── MATERIAL FOR THIS TASK

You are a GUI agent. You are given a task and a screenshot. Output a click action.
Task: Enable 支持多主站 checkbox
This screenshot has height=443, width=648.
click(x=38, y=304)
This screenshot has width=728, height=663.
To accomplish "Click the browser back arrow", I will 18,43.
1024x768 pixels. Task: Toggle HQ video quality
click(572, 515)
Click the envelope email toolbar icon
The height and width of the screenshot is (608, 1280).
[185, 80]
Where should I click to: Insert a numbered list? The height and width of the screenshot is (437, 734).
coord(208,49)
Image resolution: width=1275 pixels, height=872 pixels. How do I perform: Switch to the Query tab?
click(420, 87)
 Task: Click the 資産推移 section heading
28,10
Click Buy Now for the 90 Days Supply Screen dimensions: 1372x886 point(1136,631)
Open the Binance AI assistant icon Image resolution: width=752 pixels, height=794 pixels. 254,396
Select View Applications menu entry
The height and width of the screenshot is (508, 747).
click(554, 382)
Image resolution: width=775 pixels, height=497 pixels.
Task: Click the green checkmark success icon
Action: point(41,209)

────

Each record must be reproduced exactly, with nothing missing.

You are a GUI agent. You are given a task and a screenshot. Output a click action.
Task: Enable 支持多主站 checkbox
This screenshot has height=443, width=648.
click(x=38, y=304)
This screenshot has width=728, height=663.
To accomplish "Click the browser back arrow", I will 18,43.
1024x768 pixels. Task: Toggle HQ video quality
click(572, 515)
Click the envelope email toolbar icon
The height and width of the screenshot is (608, 1280).
[185, 80]
Where should I click to: Insert a numbered list? The height and width of the screenshot is (437, 734).
coord(208,49)
Image resolution: width=1275 pixels, height=872 pixels. How do I perform: Switch to the Query tab?
click(420, 87)
 Task: Click the 資産推移 section heading
28,10
Click Buy Now for the 90 Days Supply Screen dimensions: 1372x886 point(1136,631)
Open the Binance AI assistant icon Image resolution: width=752 pixels, height=794 pixels. 254,396
Select View Applications menu entry
The height and width of the screenshot is (508, 747).
click(554, 382)
Image resolution: width=775 pixels, height=497 pixels.
Task: Click the green checkmark success icon
Action: point(41,209)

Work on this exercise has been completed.